How do you know it was a "fault?" A fault is a very specific electrical condition. It describes the intentional or unintentional electrical connection between two conductors of differing potential. Is that indeed what occurred? Or did the circuit just go "dead?" Or do you mean that electrical devices just do not work at outlets on the circuit anymore?

You say there was no wire connected to the breaker labeled for the circuit that went out. I DON'T CARE WHAT THE MORON WHO WIRED YOUR HOUSE WROTE IN YOUR PANEL! IF THERE WAS NO WIRE CONNECTED, THAT IS NOT THE POWER SOURCE FOR THAT CIRCUIT!

You say you "metered" everything. Did you take voltage readings between the "hot" conductor and neutral? ...between the "hot" and ground? about the neutral and ground? about between any of the three conductors and the conductors in a known energized circuit? [You will need to make sure that you test to a circuit that is NOT arc-fault protected.]

What kind of "residual" voltage did you expect? Are there capacitors in the circuit? Do you think electricity pools at the lowest point like water?

You said: "Our home is only 7 years old so it does not make sense that corrosian or a failed fixture is the problem." Why doesn't that make sense? The fact is that, if all the circuit breakers are allowing power to their terminal screws and no other intentionally installed safety device intervenes, then the only remaining option is that the circuit is interrupted somewhere else DUE TO EQUIPMENT FAILURE!
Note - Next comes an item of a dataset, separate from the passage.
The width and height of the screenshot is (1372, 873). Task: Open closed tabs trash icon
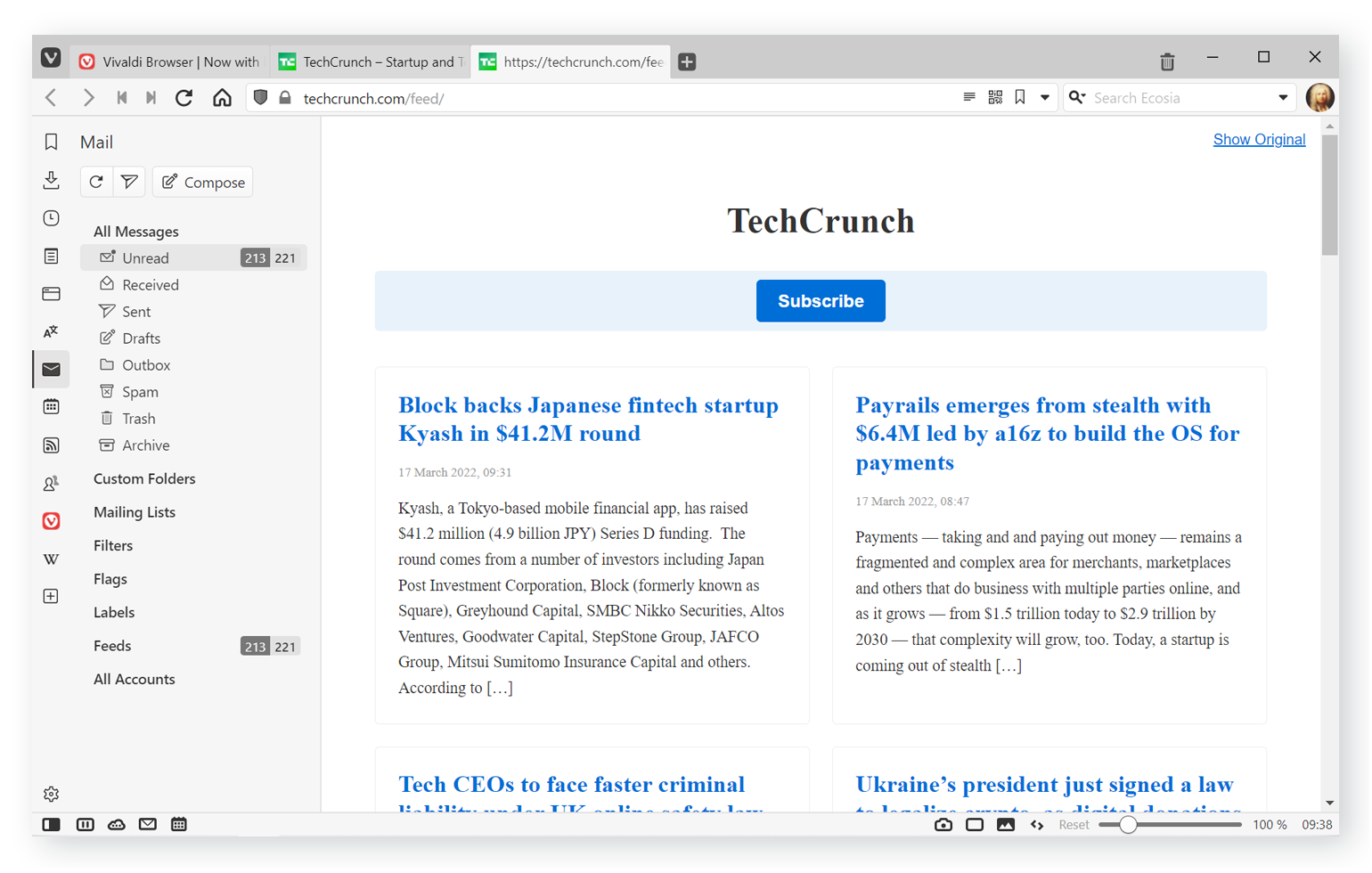[x=1167, y=61]
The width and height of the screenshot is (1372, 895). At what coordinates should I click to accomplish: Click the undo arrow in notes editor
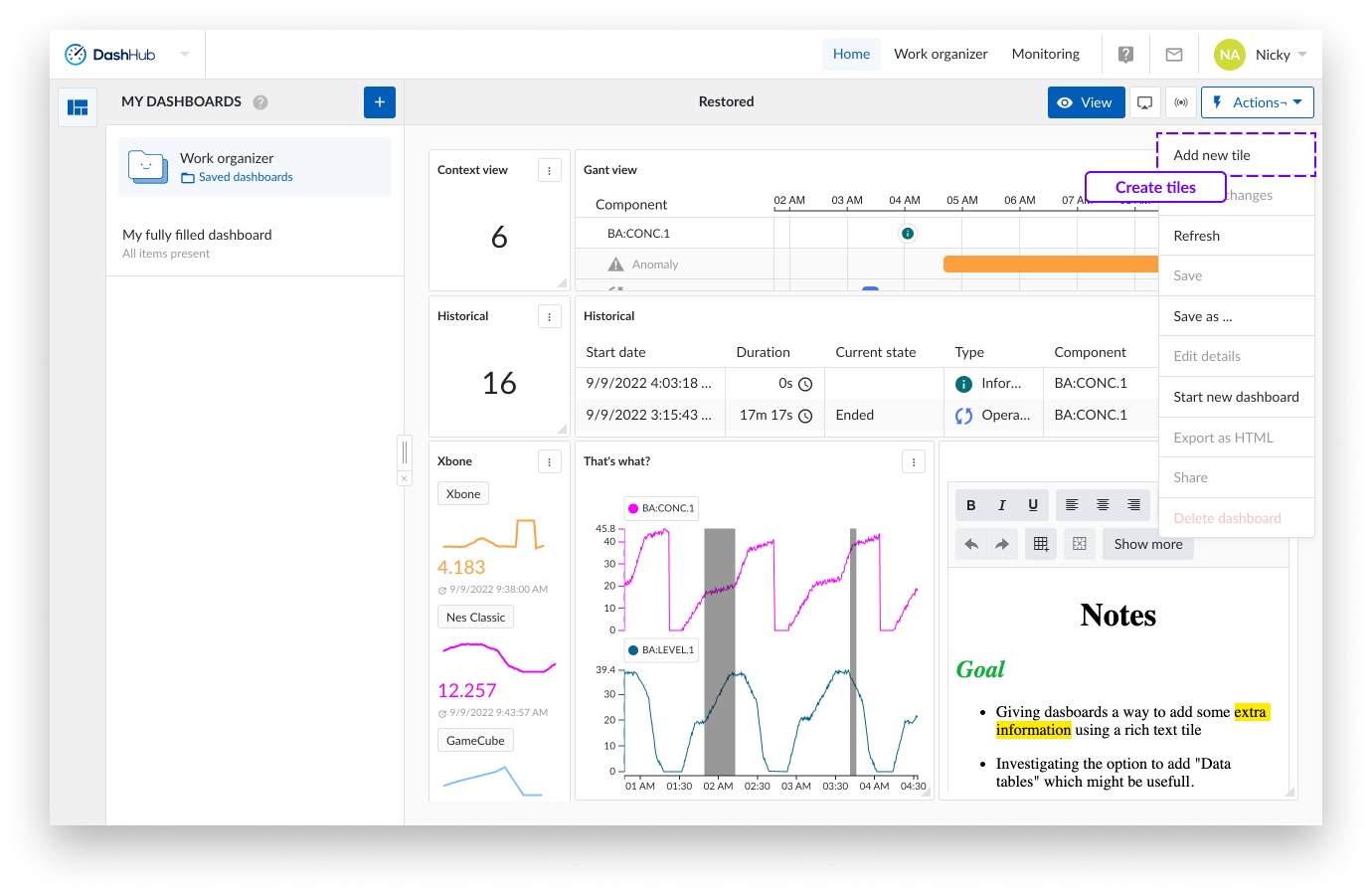tap(971, 544)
1] the circuit feed conductor is removed from the breaker,
2] the circuit feed conductor is open somewhere in the circuit because
a] the conductor is cut [accidentally or intentionally],
b] the conductor is broken [overtight termination, staple, connector, clamp etc.],
c] a connection at a terminal screw or splice point burned up due to resistance at a loose joint,
3] the circuit neutral conductor is open because it is suffering from any of the same causes.

An unhappy fact: the device where the power interruption exists may be functioning properly. The feed-in connection may be intact. The feed-out connection may be damaged, burned, etc. - especially common in the case of receptacles connected with push-in "speed-wire" terminals.

Turn breakers on and off. The circuit with only one or two functioning devices is probably your culprit.

Draw out your house floor-plan and mark device locations. Map out the circuit. Look at what works and doesn't work.

Look at where the panel is. Think of the house without sheetrock. Consider John Glenn's story about being in a spaceship built by the lowest bidder. New houses are all lowest dollar installations. Wire and labor cost a contractor money. How would it have made sense to run the circuit conductors?

Your problem is at the beginning of the circuit, not the end!
You are more likely to be killed by 120 volts than any other voltage [120 volts creates the PERFECT fatal current through the human body's electrical resistance!]
This information is provided for the use of parties as they see fit!
I am not responsible for the application of this information by any party, including those lacking sufficient skill or knowledge to perform these steps safely and any hazard created is the SOLE responsibility of the user.